# Just call me PalletMan!



## MT Stringer (May 21, 2004)

So there I was taking the scenic route to my local Big Box store when I spotted several pallets out behind a store waiting to be picked up. They were leaning against the wall along with a buch of knocked down cardboard boxes.

The biggest one was 6 foot long x 4 foot wide with mostly 6 inch wide oak boards a little over 1/2 inch thick. The 2 x 4's were white pine! So I now have 5 2x4 x 4 footers for free. The most amazing thing is it was assembled with staples. Didn't take but a couple of minutes to dismantle it. It will take a lot longer to get the staples out of the boards but I have been pretty lucky so far getting them to back out enough to get a grip with a pry bar or pliers.

Hopefully, I will be able to save some of the boards and find something small to build with 3/8" finished pieces.

The second pallet was a booger with the twisted nails but I got it apart. My Sawsall helped alot! 

Not sure what to do with the third one. It is about 24" square and apparently only used once. The wood is pristine rough Oak boards with pine 2 x's.

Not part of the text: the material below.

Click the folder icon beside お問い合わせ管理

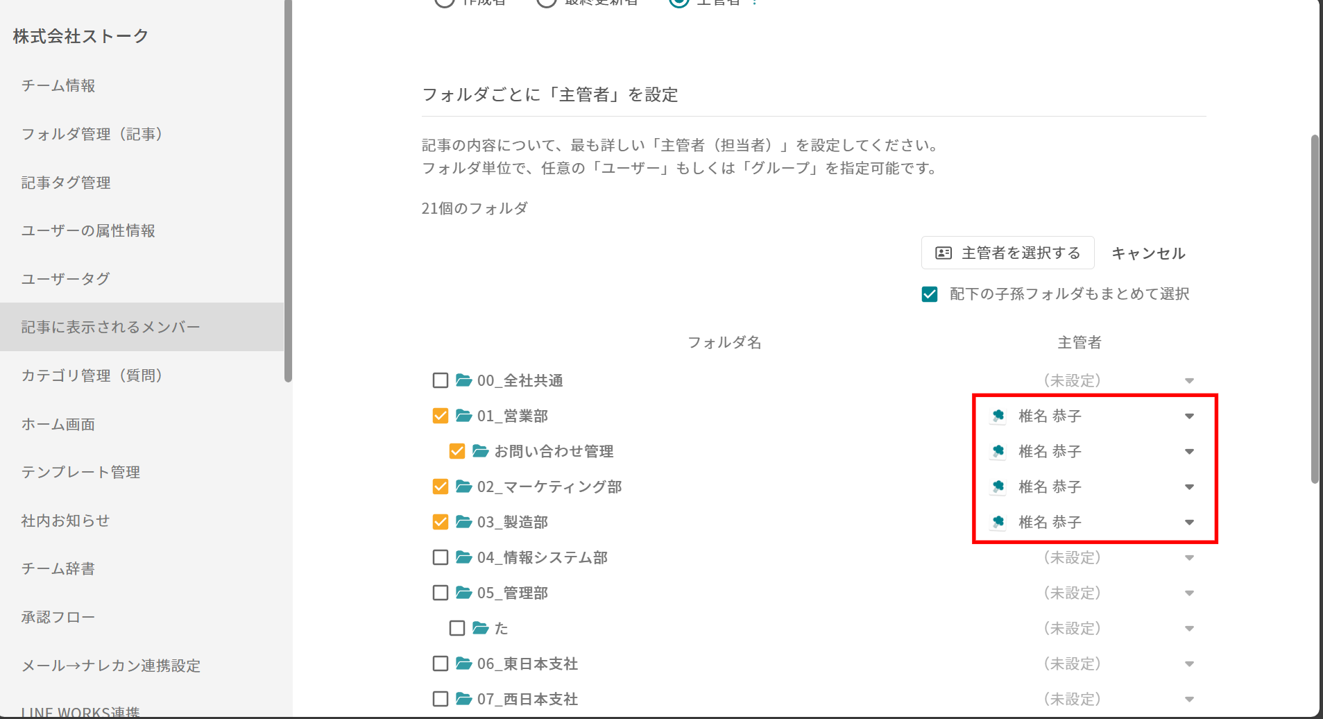click(480, 451)
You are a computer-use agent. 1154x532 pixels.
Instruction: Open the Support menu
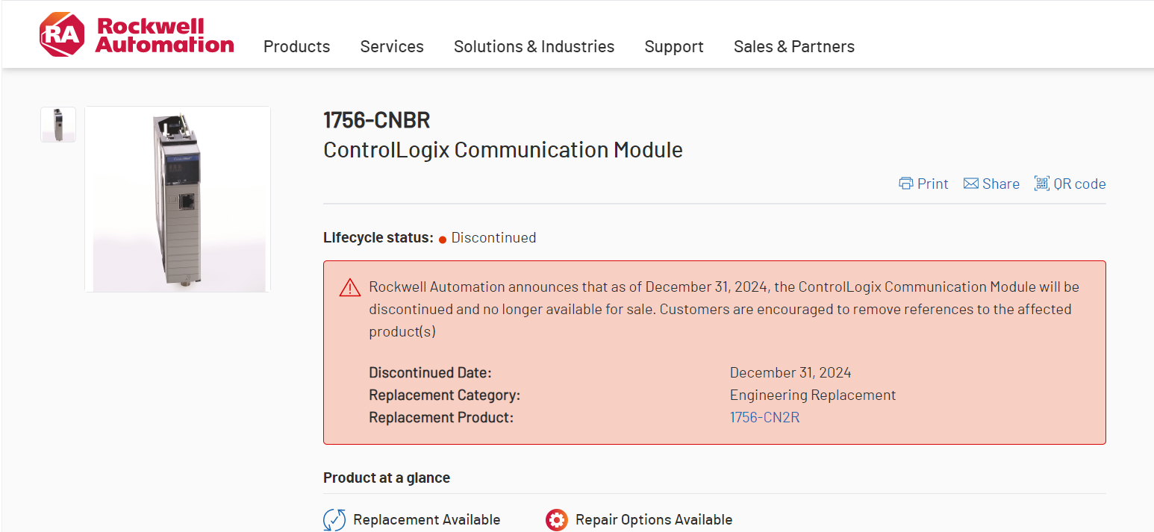pos(674,46)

I will definitely take a close look for nails (or parts of nails) before I run any of this through the planer.


----------



## Slip (Jul 25, 2006)

My father in law used then and also went to the beach often looking for recycled boards.


----------



## MT Stringer (May 21, 2004)

Went by the pallet hangout today and there were five more. One of them another 6 footer. Still pulling nails and staples! :-( Not sure what I will make out of these...prolly firewood mostly.

There is some oak in a couple of the runners. Prooly save those for a rainy day!


----------



## mikeloveslife (Sep 28, 2012)

*pallets*

yep, i'm a pallet man too. i have customers who bring me pallets to my shop. 
unlimited uses
sawhorses
******* patio furniture
firewood and the like.
would like someone on the westside of town to take em off my hands for $2 a piece:an6:


----------